YOUR GOAL: Repeat each entry below exactly.

PROVIDED ENTRIES:
::::::

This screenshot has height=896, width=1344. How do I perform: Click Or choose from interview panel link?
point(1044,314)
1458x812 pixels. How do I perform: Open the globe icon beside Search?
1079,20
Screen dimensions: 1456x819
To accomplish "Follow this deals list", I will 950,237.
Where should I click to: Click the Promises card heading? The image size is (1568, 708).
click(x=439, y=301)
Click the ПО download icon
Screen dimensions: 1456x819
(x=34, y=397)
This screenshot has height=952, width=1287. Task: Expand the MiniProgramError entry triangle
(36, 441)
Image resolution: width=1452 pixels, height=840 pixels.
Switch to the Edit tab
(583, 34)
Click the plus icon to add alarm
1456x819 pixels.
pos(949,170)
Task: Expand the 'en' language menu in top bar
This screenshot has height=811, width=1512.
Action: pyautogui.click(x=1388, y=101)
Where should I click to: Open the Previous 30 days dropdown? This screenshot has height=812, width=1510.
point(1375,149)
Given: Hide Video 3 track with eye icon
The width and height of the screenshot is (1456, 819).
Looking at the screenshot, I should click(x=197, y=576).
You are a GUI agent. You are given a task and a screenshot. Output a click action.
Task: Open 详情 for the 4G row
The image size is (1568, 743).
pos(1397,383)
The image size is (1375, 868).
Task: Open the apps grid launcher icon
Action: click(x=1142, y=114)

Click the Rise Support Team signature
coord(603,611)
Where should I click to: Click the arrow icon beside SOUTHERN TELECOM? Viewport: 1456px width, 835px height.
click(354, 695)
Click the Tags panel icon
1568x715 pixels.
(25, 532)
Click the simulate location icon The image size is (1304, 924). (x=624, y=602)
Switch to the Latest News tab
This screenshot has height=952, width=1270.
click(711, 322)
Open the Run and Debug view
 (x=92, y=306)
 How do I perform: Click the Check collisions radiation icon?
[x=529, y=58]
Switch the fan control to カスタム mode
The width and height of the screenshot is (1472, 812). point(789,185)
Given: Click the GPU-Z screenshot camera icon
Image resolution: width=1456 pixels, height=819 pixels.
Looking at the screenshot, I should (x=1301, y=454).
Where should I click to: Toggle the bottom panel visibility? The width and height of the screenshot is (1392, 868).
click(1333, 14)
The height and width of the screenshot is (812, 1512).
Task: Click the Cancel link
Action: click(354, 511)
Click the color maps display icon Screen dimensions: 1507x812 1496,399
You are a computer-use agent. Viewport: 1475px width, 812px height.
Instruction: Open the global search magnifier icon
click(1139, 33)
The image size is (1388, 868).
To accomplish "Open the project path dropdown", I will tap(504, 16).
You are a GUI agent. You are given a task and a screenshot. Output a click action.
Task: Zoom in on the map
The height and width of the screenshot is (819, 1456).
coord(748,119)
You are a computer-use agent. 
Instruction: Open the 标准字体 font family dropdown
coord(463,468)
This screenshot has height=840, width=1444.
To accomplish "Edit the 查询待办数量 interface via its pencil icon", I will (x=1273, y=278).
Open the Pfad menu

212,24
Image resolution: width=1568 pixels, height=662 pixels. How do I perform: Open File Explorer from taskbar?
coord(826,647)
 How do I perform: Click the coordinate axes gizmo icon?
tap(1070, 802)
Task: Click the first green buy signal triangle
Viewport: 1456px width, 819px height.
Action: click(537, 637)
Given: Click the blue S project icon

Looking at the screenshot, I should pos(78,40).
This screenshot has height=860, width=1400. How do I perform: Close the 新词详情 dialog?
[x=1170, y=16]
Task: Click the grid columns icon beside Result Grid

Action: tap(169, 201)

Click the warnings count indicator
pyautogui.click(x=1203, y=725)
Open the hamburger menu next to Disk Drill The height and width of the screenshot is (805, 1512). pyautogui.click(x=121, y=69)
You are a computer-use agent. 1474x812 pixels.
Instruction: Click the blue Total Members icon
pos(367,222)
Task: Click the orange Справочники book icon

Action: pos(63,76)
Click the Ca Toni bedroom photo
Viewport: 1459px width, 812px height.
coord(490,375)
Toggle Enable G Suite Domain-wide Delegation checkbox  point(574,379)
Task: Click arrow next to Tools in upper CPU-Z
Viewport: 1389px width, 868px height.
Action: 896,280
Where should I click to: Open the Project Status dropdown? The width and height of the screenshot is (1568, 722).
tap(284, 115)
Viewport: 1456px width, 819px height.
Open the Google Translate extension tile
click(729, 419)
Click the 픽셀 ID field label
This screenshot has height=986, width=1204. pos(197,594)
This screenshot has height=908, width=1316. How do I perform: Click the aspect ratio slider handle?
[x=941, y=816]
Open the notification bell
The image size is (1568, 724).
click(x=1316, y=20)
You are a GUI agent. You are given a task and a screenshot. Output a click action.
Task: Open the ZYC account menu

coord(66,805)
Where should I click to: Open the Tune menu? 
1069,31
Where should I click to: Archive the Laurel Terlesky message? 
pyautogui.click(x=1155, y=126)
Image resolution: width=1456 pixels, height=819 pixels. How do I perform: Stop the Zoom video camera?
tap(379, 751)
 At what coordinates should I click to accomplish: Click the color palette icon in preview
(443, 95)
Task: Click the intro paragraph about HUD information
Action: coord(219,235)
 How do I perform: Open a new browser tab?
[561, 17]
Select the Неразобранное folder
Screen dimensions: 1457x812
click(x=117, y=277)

::::::

FINAL ANSWER:
This screenshot has height=896, width=1344. How do I perform: Click Or choose from interview panel link?
point(1044,314)
1458x812 pixels. How do I perform: Open the globe icon beside Search?
1079,20
Screen dimensions: 1456x819
To accomplish "Follow this deals list", I will 950,237.
Where should I click to: Click the Promises card heading? The image size is (1568, 708).
click(x=439, y=301)
Click the ПО download icon
Screen dimensions: 1456x819
(x=34, y=397)
This screenshot has height=952, width=1287. Task: Expand the MiniProgramError entry triangle
(36, 441)
Image resolution: width=1452 pixels, height=840 pixels.
Switch to the Edit tab
(583, 34)
Click the plus icon to add alarm
1456x819 pixels.
pos(949,170)
Task: Expand the 'en' language menu in top bar
This screenshot has height=811, width=1512.
Action: pyautogui.click(x=1388, y=101)
Where should I click to: Open the Previous 30 days dropdown? This screenshot has height=812, width=1510.
point(1375,149)
Given: Hide Video 3 track with eye icon
The width and height of the screenshot is (1456, 819).
Looking at the screenshot, I should click(x=197, y=576).
You are a GUI agent. You are given a task and a screenshot. Output a click action.
Task: Open 详情 for the 4G row
The image size is (1568, 743).
pos(1397,383)
The image size is (1375, 868).
Task: Open the apps grid launcher icon
Action: click(x=1142, y=114)

Click the Rise Support Team signature
coord(603,611)
Where should I click to: Click the arrow icon beside SOUTHERN TELECOM? Viewport: 1456px width, 835px height.
click(354, 695)
Click the Tags panel icon
1568x715 pixels.
(25, 532)
Click the simulate location icon The image size is (1304, 924). (x=624, y=602)
Switch to the Latest News tab
This screenshot has height=952, width=1270.
click(711, 322)
Open the Run and Debug view
 (x=92, y=306)
 How do I perform: Click the Check collisions radiation icon?
[x=529, y=58]
Switch the fan control to カスタム mode
The width and height of the screenshot is (1472, 812). point(789,185)
Given: Click the GPU-Z screenshot camera icon
Image resolution: width=1456 pixels, height=819 pixels.
Looking at the screenshot, I should (x=1301, y=454).
Where should I click to: Toggle the bottom panel visibility? The width and height of the screenshot is (1392, 868).
click(1333, 14)
The height and width of the screenshot is (812, 1512).
Task: Click the Cancel link
Action: click(354, 511)
Click the color maps display icon Screen dimensions: 1507x812 1496,399
You are a computer-use agent. Viewport: 1475px width, 812px height.
Instruction: Open the global search magnifier icon
click(1139, 33)
The image size is (1388, 868).
To accomplish "Open the project path dropdown", I will tap(504, 16).
You are a GUI agent. You are given a task and a screenshot. Output a click action.
Task: Zoom in on the map
The height and width of the screenshot is (819, 1456).
coord(748,119)
You are a computer-use agent. 
Instruction: Open the 标准字体 font family dropdown
coord(463,468)
This screenshot has height=840, width=1444.
To accomplish "Edit the 查询待办数量 interface via its pencil icon", I will (x=1273, y=278).
Open the Pfad menu

212,24
Image resolution: width=1568 pixels, height=662 pixels. How do I perform: Open File Explorer from taskbar?
coord(826,647)
 How do I perform: Click the coordinate axes gizmo icon?
tap(1070, 802)
Task: Click the first green buy signal triangle
Viewport: 1456px width, 819px height.
Action: click(537, 637)
Given: Click the blue S project icon

Looking at the screenshot, I should pos(78,40).
This screenshot has height=860, width=1400. How do I perform: Close the 新词详情 dialog?
[x=1170, y=16]
Task: Click the grid columns icon beside Result Grid

Action: tap(169, 201)

Click the warnings count indicator
pyautogui.click(x=1203, y=725)
Open the hamburger menu next to Disk Drill The height and width of the screenshot is (805, 1512). pyautogui.click(x=121, y=69)
You are a computer-use agent. 1474x812 pixels.
Instruction: Click the blue Total Members icon
pos(367,222)
Task: Click the orange Справочники book icon

Action: pos(63,76)
Click the Ca Toni bedroom photo
Viewport: 1459px width, 812px height.
coord(490,375)
Toggle Enable G Suite Domain-wide Delegation checkbox  point(574,379)
Task: Click arrow next to Tools in upper CPU-Z
Viewport: 1389px width, 868px height.
Action: 896,280
Where should I click to: Open the Project Status dropdown? The width and height of the screenshot is (1568, 722).
tap(284, 115)
Viewport: 1456px width, 819px height.
Open the Google Translate extension tile
click(729, 419)
Click the 픽셀 ID field label
This screenshot has height=986, width=1204. pos(197,594)
This screenshot has height=908, width=1316. How do I perform: Click the aspect ratio slider handle?
[x=941, y=816]
Open the notification bell
The image size is (1568, 724).
click(x=1316, y=20)
You are a GUI agent. You are given a task and a screenshot. Output a click action.
Task: Open the ZYC account menu

coord(66,805)
Where should I click to: Open the Tune menu? 
1069,31
Where should I click to: Archive the Laurel Terlesky message? 
pyautogui.click(x=1155, y=126)
Image resolution: width=1456 pixels, height=819 pixels. How do I perform: Stop the Zoom video camera?
tap(379, 751)
 At what coordinates should I click to accomplish: Click the color palette icon in preview
(443, 95)
Task: Click the intro paragraph about HUD information
Action: coord(219,235)
 How do I perform: Open a new browser tab?
[561, 17]
Select the Неразобранное folder
Screen dimensions: 1457x812
click(x=117, y=277)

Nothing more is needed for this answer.